2. Write a detailed feedback based on evaluation task and the given score rubric, not evaluating in general.
3. After writing a feedback, write a score that is YES or NO. You should refer to the score rubric.
4. The output format should look as follows: "Feedback: (write a feedback for criteria) [RESULT] (YES or NO)"
5. Please do not generate any other opening, closing, and explanations.
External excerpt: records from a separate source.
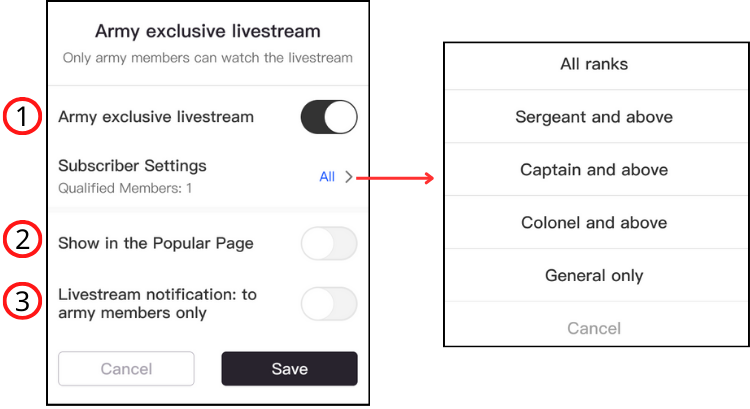The image size is (750, 409).
Task: Choose 'All ranks' from the rank list
Action: click(594, 64)
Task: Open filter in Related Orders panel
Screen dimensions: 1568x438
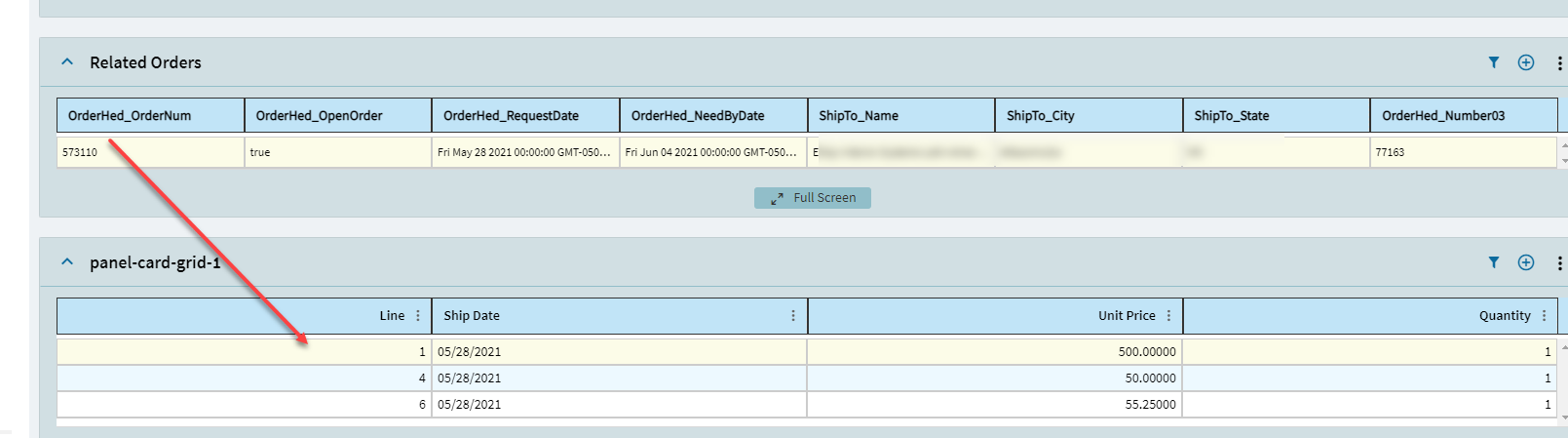Action: click(x=1493, y=62)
###The instruction to evaluate: Your task is to evaluate if the response for the query is in line with the context information provided.

###Query and Response:
{query_str}

###Context:
{context_str}

###Score Rubrics:
Score YES: If the existing answer is already YES or If the response for the query is in line with the context information provided.
Score NO: If the existing answer is NO and If the response for the query is in line with the context information provided.

###Feedback: """

python

# RelevancyEvaluator with Prometheus model
prometheus_relevancy_evaluator = RelevancyEvaluator(
    llm=prometheus_llm,
    eval_template=ABS_SYSTEM_PROMPT
    + "\n\n"
    + prometheus_relevancy_eval_prompt_template,
    refine_template=ABS_SYSTEM_PROMPT
    + "\n\n"
    + prometheus_relevancy_refine_prompt_template,
)

python

relevancy_result = prometheus_relevancy_evaluator.evaluate_response(
    query=query, response=response_vector
)

python

relevancy_result.score

python

relevancy_result.passing

python

display(Markdown(f"<b>{relevancy_result.feedback}</b>"))

Observation:

The feedback indicates that the response to the query aligns well with the provided context information, resulting in a score of 1.0 and passing status of True.

Conclusion:

Exploring Prometheus-2 for OSS evaluation is interesting.

The feedback is in the expected format, making parsing and decision-making easier.

It's valuable to compare with GPT-4 for evaluation purposes and consider using Prometheus-2 in evaluations.

You can refer to our guide on comparing GPT-4 as an evaluator with the OSS evaluation model for experimentation.